As promised for nearly a year, I’m here to present legislation that would reform the Citizenship Committee. This bill would make three primary changes:
(1) Establish a “conspicuously ineligible” standard to govern CitComm’s determination of whether an individual is eligible for citizenship. In short, unless an applicant is “conspicuously ineligible” for citizenship, their application must be promptly accepted. As discussed here, this should speed up the citizenship application process by eliminating the need for two CitComm members to review each pending applications. Unlike earlier proposals to eliminate CitComm entirely, this bill retains the CitComm’s screening function but eliminates one layer of review. In doing so, it seeks to strike a balance between our legitimate security need to screen citizenship applicants and the equally compelling need to promptly process applications and not lose potential new members to long wait times.

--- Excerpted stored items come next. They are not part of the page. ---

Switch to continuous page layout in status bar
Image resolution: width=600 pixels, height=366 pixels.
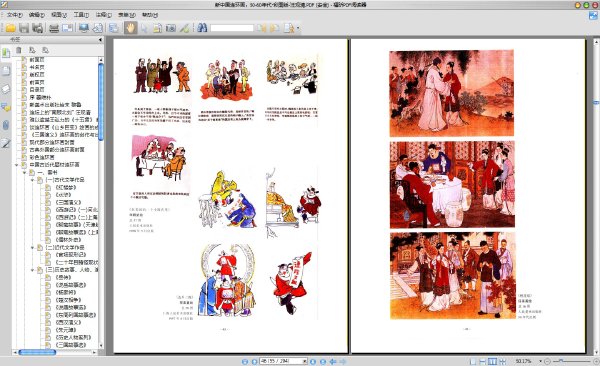point(483,361)
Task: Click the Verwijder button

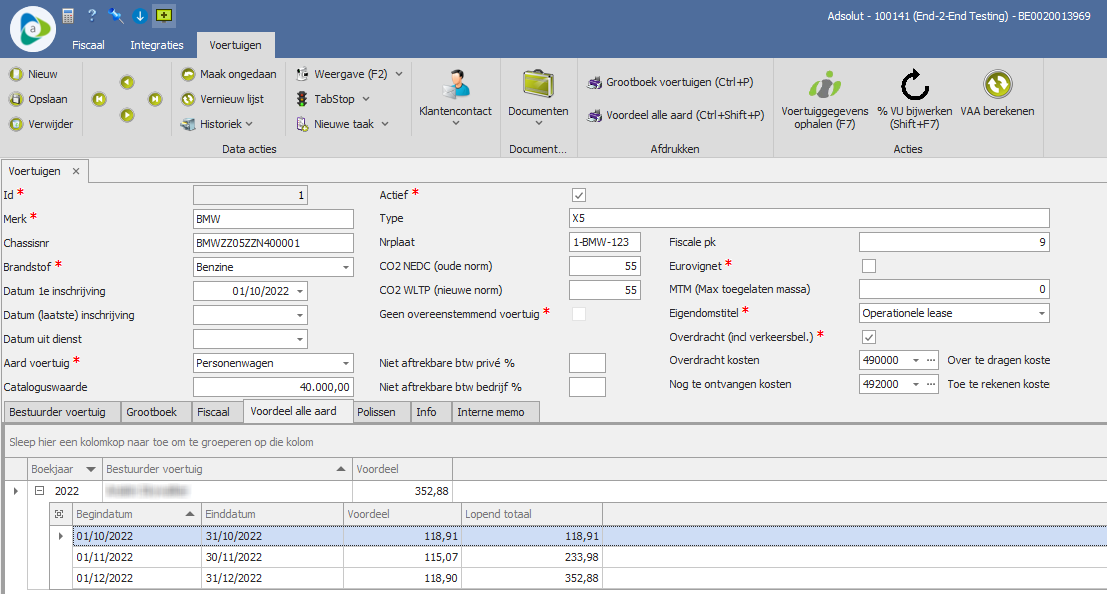Action: 40,124
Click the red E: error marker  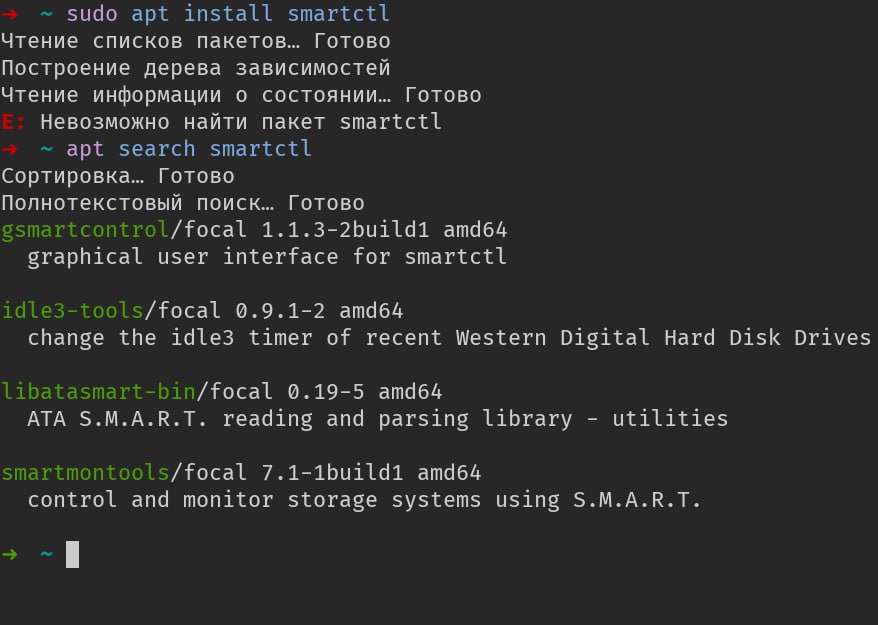tap(14, 122)
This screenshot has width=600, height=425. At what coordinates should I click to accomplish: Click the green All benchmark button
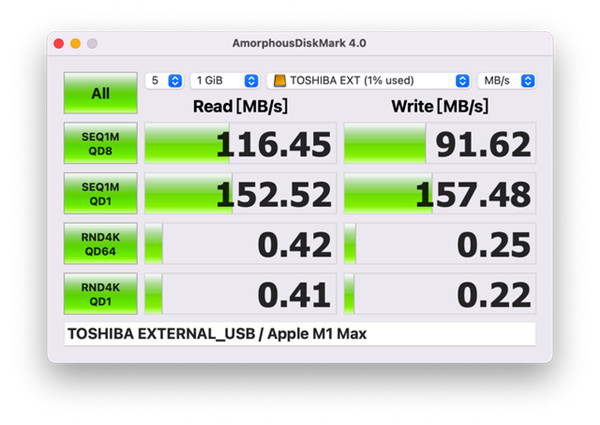click(x=100, y=93)
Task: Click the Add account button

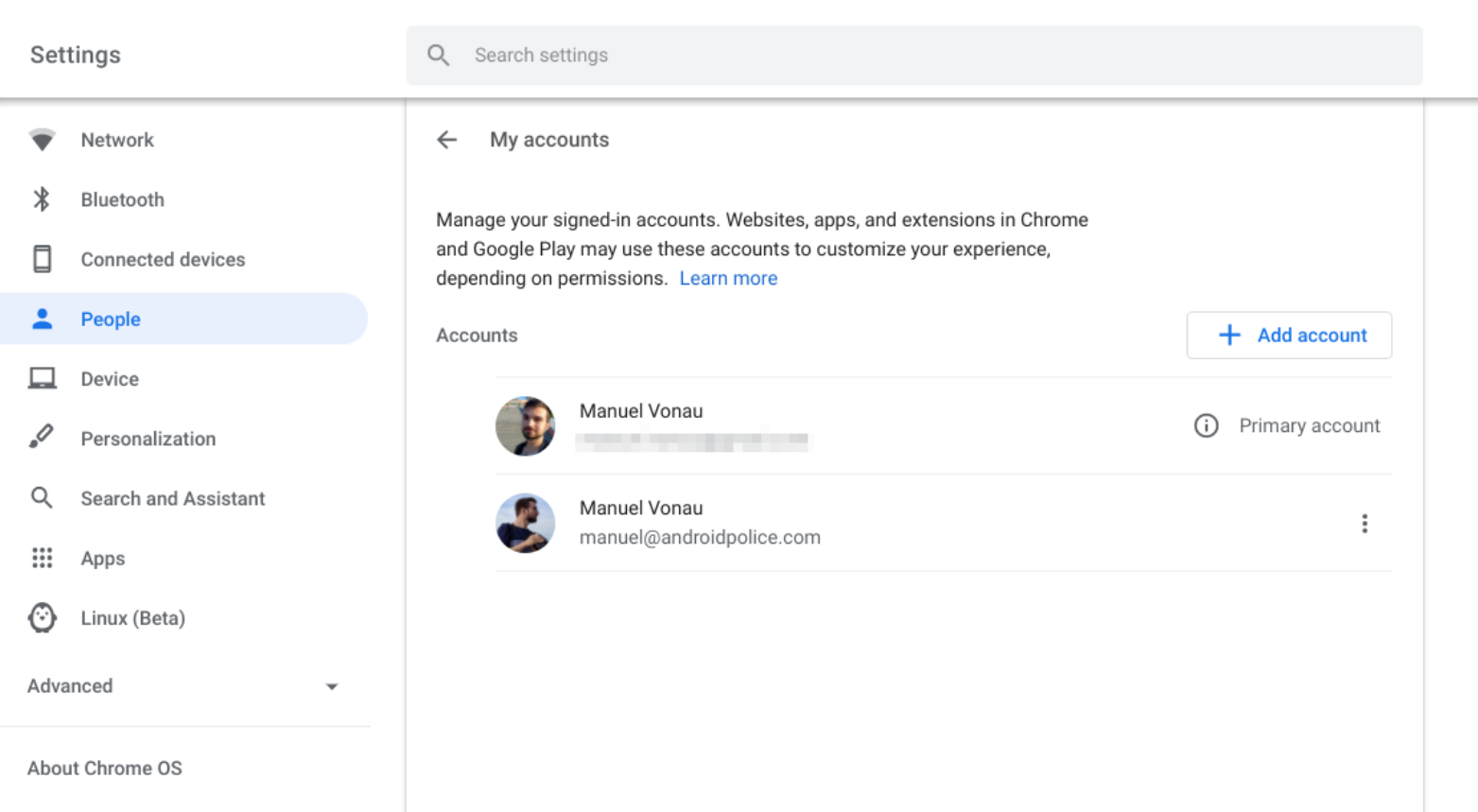Action: (x=1289, y=336)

(2) Place CitComm under the authority of the CRS. CitComm is fundamentally a security institution, not a political body. Thus, it makes more sense to have it be selected by and accountable to our highest security institution, the CRS, rather than a political official. In other words, CitComm is more like the Coral Guard and Election Commissioner, both of which are chosen by the CRS, than it is like the Cabinet, chosen by the PM. More importantly, by lowering the bar for up-front scrutiny of citizenship applications, this bill implicitly requires greater back-end scrutiny of potential security threats. The CRS is the institution best positioned to conduct that scrutiny and take action if necessary via its proscription. As such, it should be more tightly integrated with CitComm for purposes of information sharing and threat monitoring.
(3) Empowers the CRS to exercise CitComm’s powers for purposes of running security checks. Again, this bill implicitly relies on the CRS to ensure back-end scrutiny of potential security threats. This change gives them the tools needed to do so without the added bureaucracy of liaising through a CitComm member.

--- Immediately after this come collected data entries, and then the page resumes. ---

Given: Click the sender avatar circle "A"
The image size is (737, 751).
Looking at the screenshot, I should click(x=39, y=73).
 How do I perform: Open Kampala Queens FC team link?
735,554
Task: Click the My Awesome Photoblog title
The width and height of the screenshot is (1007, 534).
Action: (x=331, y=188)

How often do you believe CitComm would actually be called upon to conduct security checks? With the “conspicuous ineligibility” standard, I imagine the answer would be “not very often.” You could probably automate the application process at that point. But it leaves the door open to relatively trivial ways of exploiting our system such as creating two accounts to get two votes without even a check for whether they come from the same IP address (and I think plenty of people know how to, at the very least, log into one account on their computer and another on their phone).

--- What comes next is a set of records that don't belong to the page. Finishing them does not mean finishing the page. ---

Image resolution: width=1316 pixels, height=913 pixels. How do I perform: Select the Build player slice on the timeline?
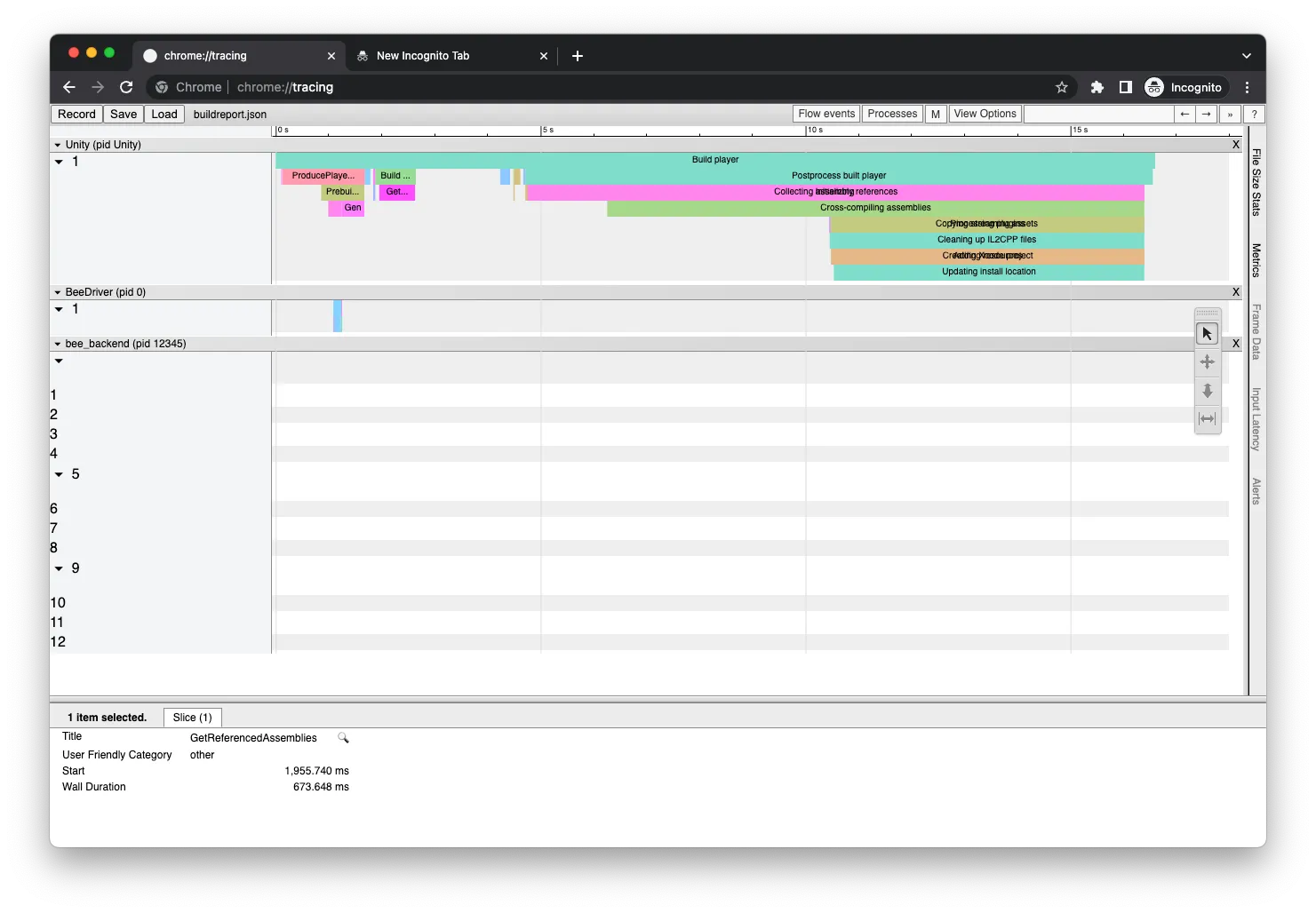click(x=715, y=160)
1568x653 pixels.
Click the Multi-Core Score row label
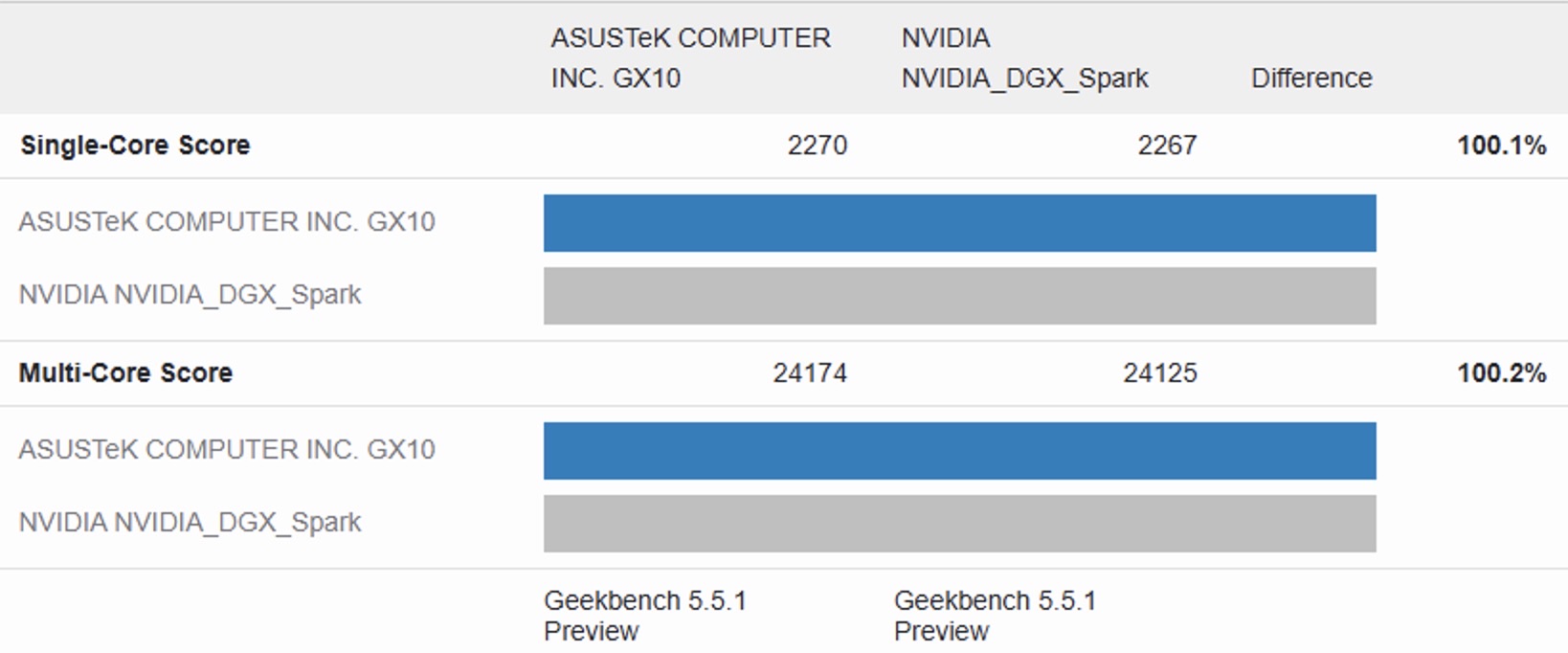[x=125, y=373]
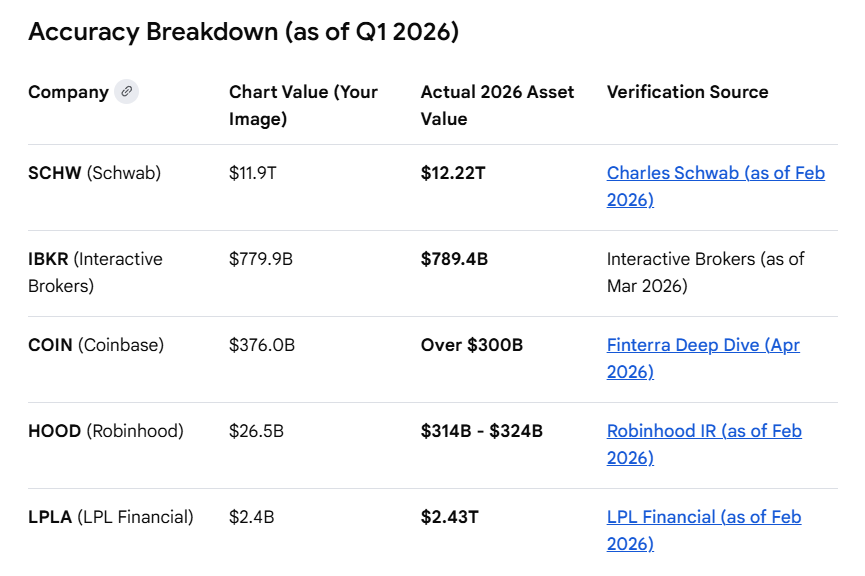Viewport: 865px width, 576px height.
Task: Open the Charles Schwab (as of Feb 2026) link
Action: click(716, 186)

I like the change to “conspicuously ineligible” as the legal standard, but I’m not a fan of moving responsibility for appointing Citizenship Committee members from our elected political leadership to the less accountable CRS.
Could those opposed to moving the Committee under the CRS explain a bit about why they’re opposed to that? Not necessarily disagreeing with you, just trying to get a sense for the arguments against that.
Well, citizenship is a regional security matter. Who better to deal with regional security matters than the Council of Regional Security? I’m all ears.